◆ PROVIDED ENTRIES:
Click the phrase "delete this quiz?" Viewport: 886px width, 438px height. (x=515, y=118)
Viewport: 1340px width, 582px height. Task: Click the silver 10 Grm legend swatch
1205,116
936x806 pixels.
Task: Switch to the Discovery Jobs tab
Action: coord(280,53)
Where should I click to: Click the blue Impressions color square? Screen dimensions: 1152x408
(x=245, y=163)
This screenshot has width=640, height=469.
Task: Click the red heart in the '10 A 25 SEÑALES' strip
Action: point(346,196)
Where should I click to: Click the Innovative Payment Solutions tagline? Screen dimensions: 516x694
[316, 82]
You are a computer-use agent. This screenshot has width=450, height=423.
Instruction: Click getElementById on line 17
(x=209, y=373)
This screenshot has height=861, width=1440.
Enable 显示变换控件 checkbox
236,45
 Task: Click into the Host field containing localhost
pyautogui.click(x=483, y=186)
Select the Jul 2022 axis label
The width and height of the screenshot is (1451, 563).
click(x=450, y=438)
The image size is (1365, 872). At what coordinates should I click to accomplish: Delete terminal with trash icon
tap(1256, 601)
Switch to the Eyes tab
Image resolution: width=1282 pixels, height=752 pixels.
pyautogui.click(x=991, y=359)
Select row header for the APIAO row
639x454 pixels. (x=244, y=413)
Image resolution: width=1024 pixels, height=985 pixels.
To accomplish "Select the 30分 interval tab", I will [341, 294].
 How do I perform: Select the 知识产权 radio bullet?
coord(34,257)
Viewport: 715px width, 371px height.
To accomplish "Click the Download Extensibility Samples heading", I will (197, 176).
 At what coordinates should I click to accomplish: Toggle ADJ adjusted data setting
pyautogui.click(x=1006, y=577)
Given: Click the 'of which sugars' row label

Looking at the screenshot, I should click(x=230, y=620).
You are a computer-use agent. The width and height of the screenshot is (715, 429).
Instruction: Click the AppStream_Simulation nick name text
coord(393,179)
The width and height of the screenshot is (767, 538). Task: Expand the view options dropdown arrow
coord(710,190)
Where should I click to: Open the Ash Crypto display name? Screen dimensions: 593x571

◆ HOW TO COMPLETE THIS TASK: When the entries above show the word "agent" in a line, copy that line out.

◆ RESULT BELOW:
You are a computer-use agent. This screenshot has width=450, height=423.
You are a computer-use agent. The width and height of the screenshot is (715, 429).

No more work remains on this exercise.